5 Squares of matrix-valued Volterra OU processes

As in the finite dimensional setting, squares of Gaussian processes provide us with important process classes for financial and statistical modeling. In this section, we outline this program in utmost generality from a stochastic and analytic point of view. In particular, we consider continuous affine Volterra-type processes on \(\mathbb {S}_+^d\), which we construct as squares of matrix-valued Volterra Ornstein–Uhlenbeck (OU) processes (see Remark 5.4).

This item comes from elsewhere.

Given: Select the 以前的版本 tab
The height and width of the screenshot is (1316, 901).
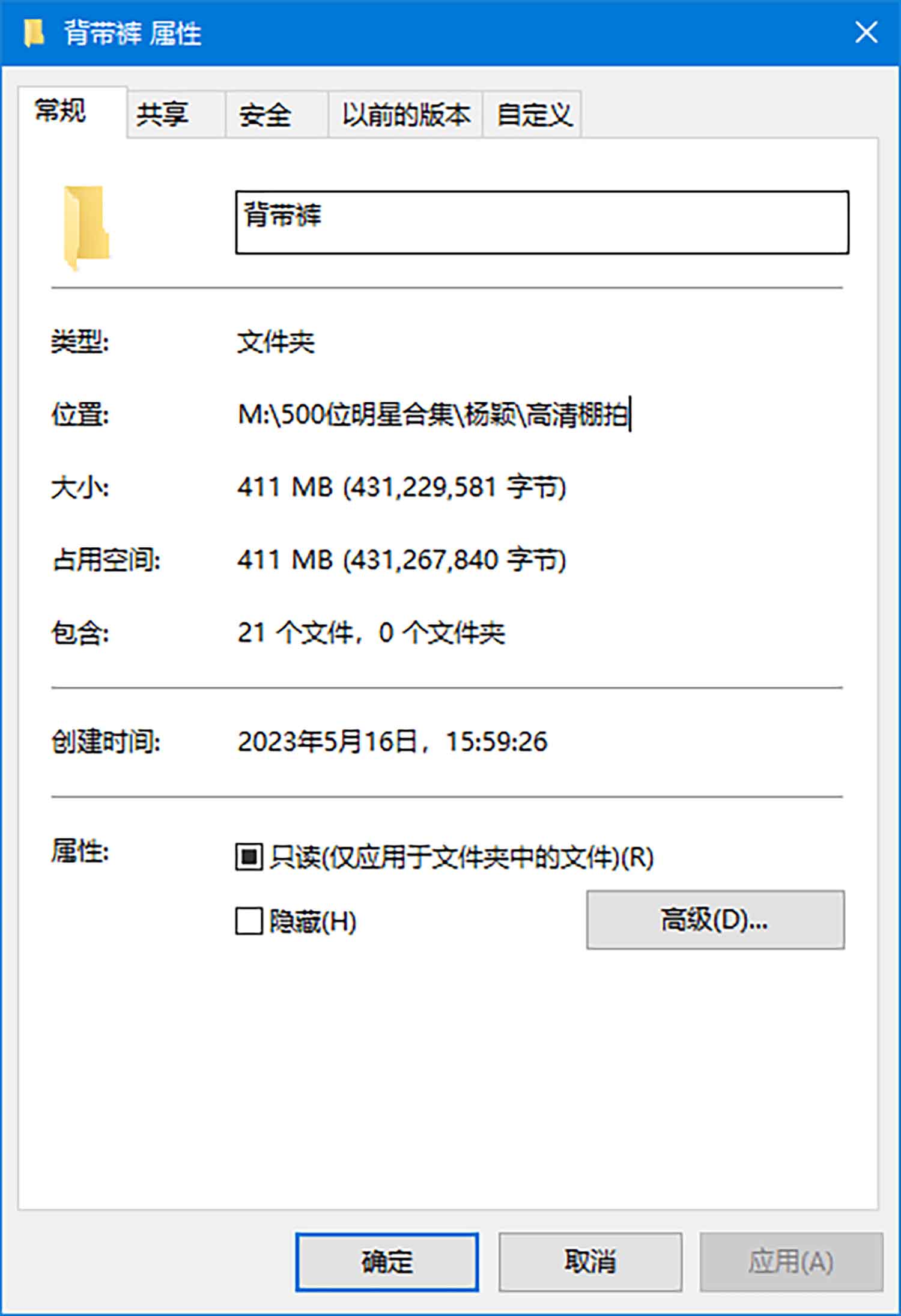Looking at the screenshot, I should click(405, 114).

Following the finite dimensional analogon (Bru 1991), we start by considering matrix measure-valued OU processes of the form
$$\begin{aligned} \mathrm{d}\gamma _t(\mathrm{d}x)= \mathcal {A}^*\gamma _t(\mathrm{d}x)\mathrm{d}t+ \mathrm{d}W_t \nu (\mathrm{d}x), \quad \gamma _0 \in Y^*(\mathbb {R}^{n \times d}). \end{aligned}$$
(5.1)
The underlying Banach space, denoted by \(Y^*(\mathbb {R}^{n \times d})\), is the space of finite \(\mathbb {R}^{n \times d}\)-valued regular Borel measures on the extended half real line \(\overline{\mathbb {R}}_+:=\mathbb {R}_+ \cup \{\infty \}\). Together with
$$\begin{aligned} \varrho (\gamma ) = 1+ {\Vert \gamma \Vert }_{Y^*(\mathbb {R}^{n \times d})}^2, \quad \gamma \in Y^*(\mathbb {R}^{n \times d}), \end{aligned}$$
where \(\Vert \cdot \Vert _{Y^*(\mathbb {R}^{n \times d})}\) denotes the total variation norm, this becomes a weighted space. Moreover, \(\mathcal {A}^*\) is the generator of a strongly continuous semigroup \(\mathcal {S}^*\) on \(Y^*(\mathbb {R}^{n \times d})\), which satisfies a property analogous to (4.3), i.e., for elements \(A \in \mathbb {R}^{n \times d}\), and it holds that
$$\begin{aligned} \mathcal {S}^*_t(\gamma (\cdot ) A^{\top })= (\mathcal {S}^*_t\gamma (\cdot )) A^{\top } \quad \text { and } \quad \mathcal {S}^*_t(A\gamma ^{\top }(\cdot ) )= A(\mathcal {S}^*_t\gamma (\cdot ))^{\top }. \end{aligned}$$
(5.2)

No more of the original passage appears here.